__Goal of the exercise__
Render the entries from the line containing "You are a computer-use" through the line containing "(x=442, y=201)", both included, as a Markdown table with the columns Row and Line. Number each line in Row and leave out blank lines.

__Record set__
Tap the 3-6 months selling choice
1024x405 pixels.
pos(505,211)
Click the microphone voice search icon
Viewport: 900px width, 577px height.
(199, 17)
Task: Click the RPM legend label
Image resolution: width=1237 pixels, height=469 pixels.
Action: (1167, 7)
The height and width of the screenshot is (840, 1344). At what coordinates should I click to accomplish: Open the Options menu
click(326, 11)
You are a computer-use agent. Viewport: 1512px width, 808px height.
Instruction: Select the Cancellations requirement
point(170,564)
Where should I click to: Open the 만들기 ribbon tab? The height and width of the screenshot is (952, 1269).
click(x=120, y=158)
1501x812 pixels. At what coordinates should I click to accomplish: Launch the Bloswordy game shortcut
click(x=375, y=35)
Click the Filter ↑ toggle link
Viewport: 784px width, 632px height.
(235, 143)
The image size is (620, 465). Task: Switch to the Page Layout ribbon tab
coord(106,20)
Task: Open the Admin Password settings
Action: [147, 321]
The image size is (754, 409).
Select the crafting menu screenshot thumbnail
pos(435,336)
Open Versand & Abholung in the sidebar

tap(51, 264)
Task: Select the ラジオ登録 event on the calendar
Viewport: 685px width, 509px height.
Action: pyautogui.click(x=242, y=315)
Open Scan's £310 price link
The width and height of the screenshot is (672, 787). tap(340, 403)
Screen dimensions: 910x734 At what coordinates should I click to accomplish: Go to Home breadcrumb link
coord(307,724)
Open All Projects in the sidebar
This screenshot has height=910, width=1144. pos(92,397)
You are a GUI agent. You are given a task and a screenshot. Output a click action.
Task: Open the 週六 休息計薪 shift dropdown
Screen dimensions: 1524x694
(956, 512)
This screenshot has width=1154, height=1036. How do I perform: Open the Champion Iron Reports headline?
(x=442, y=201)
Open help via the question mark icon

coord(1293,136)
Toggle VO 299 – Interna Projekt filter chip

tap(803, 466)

__Solution for this exercise__
| Row | Line |
|---|---|
| 1 | You are a computer-use agent. Viewport: 1512px width, 808px height. |
| 2 | Instruction: Select the Cancellations requirement |
| 3 | point(170,564) |
| 4 | Where should I click to: Open the 만들기 ribbon tab? The height and width of the screenshot is (952, 1269). |
| 5 | click(x=120, y=158) |
| 6 | 1501x812 pixels. At what coordinates should I click to accomplish: Launch the Bloswordy game shortcut |
| 7 | click(x=375, y=35) |
| 8 | Click the Filter ↑ toggle link |
| 9 | Viewport: 784px width, 632px height. |
| 10 | (235, 143) |
| 11 | The image size is (620, 465). Task: Switch to the Page Layout ribbon tab |
| 12 | coord(106,20) |
| 13 | Task: Open the Admin Password settings |
| 14 | Action: [147, 321] |
| 15 | The image size is (754, 409). |
| 16 | Select the crafting menu screenshot thumbnail |
| 17 | pos(435,336) |
| 18 | Open Versand & Abholung in the sidebar |
| 19 | tap(51, 264) |
| 20 | Task: Select the ラジオ登録 event on the calendar |
| 21 | Viewport: 685px width, 509px height. |
| 22 | Action: pyautogui.click(x=242, y=315) |
| 23 | Open Scan's £310 price link |
| 24 | The width and height of the screenshot is (672, 787). tap(340, 403) |
| 25 | Screen dimensions: 910x734 At what coordinates should I click to accomplish: Go to Home breadcrumb link |
| 26 | coord(307,724) |
| 27 | Open All Projects in the sidebar |
| 28 | This screenshot has height=910, width=1144. pos(92,397) |
| 29 | You are a GUI agent. You are given a task and a screenshot. Output a click action. |
| 30 | Task: Open the 週六 休息計薪 shift dropdown |
| 31 | Screen dimensions: 1524x694 |
| 32 | (956, 512) |
| 33 | This screenshot has width=1154, height=1036. How do I perform: Open the Champion Iron Reports headline? |
| 34 | (x=442, y=201) |